Ukip candidate Lawrence Webb, who stood in Hornchurch and Upminster, defends use of ‘retard’ as insult
PUBLISHED: 12:00 03 October 2012
UK Independence Party (Ukip) London mayoral candidate Lawrence Webb, who also stood for the Hornchurch and Upminster parliamentary seat, has defended his use of the word “retard” on Twitter, saying his comments should be taken “with a pinch of salt”.
Mr Webb, 45, was referring to remarks made by David Cameron recently regarding the ceding of power to the European Union (EU) – one of the central issues in Ukip’s manifesto.
On Friday (September 28) Mr Webb, of Harold Wood, wrote on his Twitter account: “David Cameron must be a retard! He just doesn’t get it. The only way to ensure any form of self-determination is to leave [the EU].”
Sharron Peel, chief exec of local disability charity Havering Association for People with Disabilities (Had) said Mr Webb’s use of the word “retard” was inappropriate.
“I think he should know better,” she told the Recorder. “That word offends a lot of people and it takes us back about 50 years. I think disabled people have worked very hard for equality and for someone to be using that word – there’s just no place for it.”

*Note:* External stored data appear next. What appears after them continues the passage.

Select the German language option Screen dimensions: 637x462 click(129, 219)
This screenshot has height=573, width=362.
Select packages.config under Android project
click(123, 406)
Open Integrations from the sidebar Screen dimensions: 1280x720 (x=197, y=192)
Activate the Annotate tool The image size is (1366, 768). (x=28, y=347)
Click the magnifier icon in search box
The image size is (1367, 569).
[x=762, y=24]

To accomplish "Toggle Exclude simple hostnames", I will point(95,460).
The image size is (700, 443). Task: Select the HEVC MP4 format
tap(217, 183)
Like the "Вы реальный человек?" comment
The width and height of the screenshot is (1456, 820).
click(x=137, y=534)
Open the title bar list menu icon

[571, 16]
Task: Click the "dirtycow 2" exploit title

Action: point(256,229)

But Mr Webb said he had deliberately used a provocative word to get attention. “It’s difficult to explain why the comments David Cameron is making are false or misleading in 140 characters, so one has to use something provocative to get the attention to draw out the debate,” he said. “The reason we are having this conversation is I used a very provocative term.”
International campaign The R-Word was established by the Special Olympics in 2008 to end the use of “retard” and “retarded” as derogatory words.
The R-Word’s website states: “The R-word hurts because it is exclusive. It’s offensive. It’s derogatory. The R-word is hate speech.”
It adds: “[…] ‘retard’ and ‘retarded’ have been used widely in today’s society to degrade and insult people with intellectual disabilities. Additionally, when ‘retard’ and ‘retarded’ are used as synonyms for ‘dumb’ or ‘stupid’ by people without disabilities, it only reinforces painful stereotypes of people with intellectual disabilities being less valued members of humanity.”
However, Mr Webb insisted he had not intended to insult disabled people. “It was never my intention to cause offence to anyone with a mental disability or their family and friends,” he said. “I think one has to take what’s said on Twitter with a pinch of salt.”
A Downing Street spokesman declined to comment.